# start of Data shown

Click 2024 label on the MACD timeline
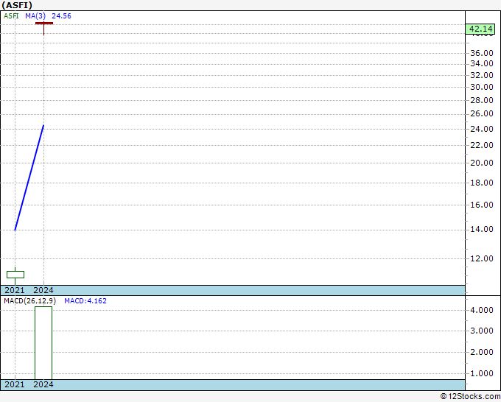The width and height of the screenshot is (501, 402). coord(43,384)
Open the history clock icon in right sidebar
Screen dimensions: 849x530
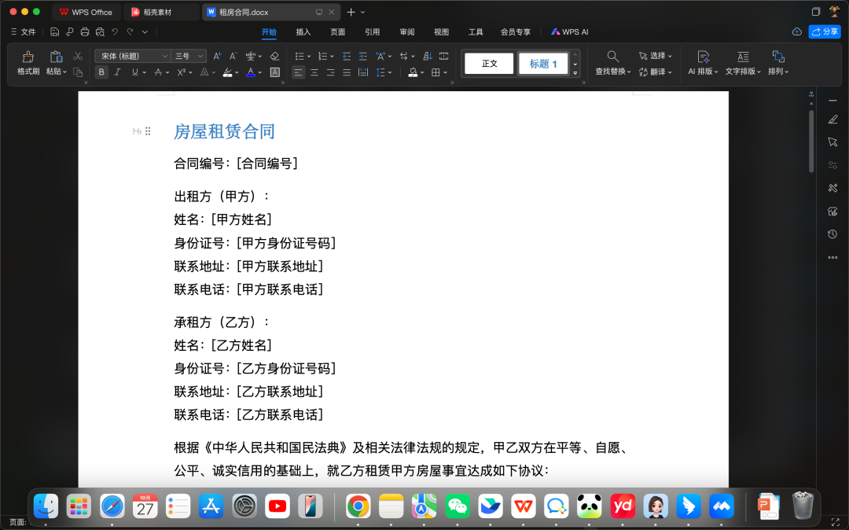pos(832,234)
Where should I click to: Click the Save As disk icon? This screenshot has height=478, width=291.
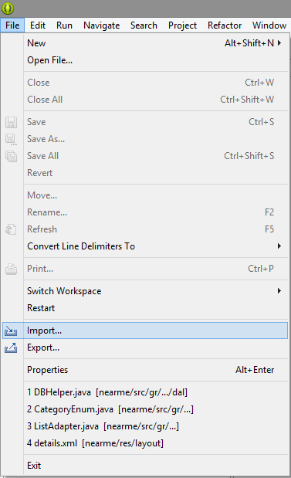[11, 139]
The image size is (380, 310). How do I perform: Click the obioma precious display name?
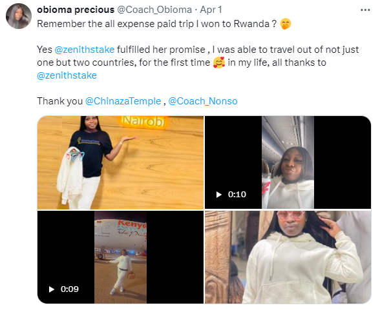[x=76, y=10]
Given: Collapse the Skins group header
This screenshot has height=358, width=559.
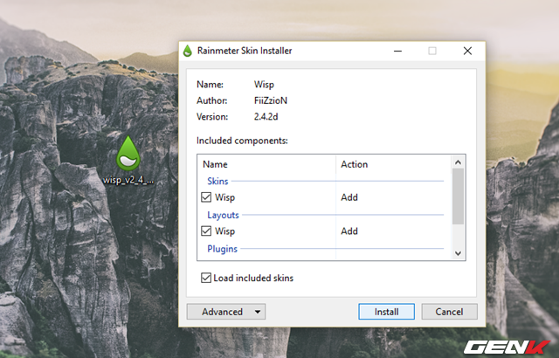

# end of Data shown

How many of the lines above contain the word "icon"? Reply with the number only.

Output of the task: 2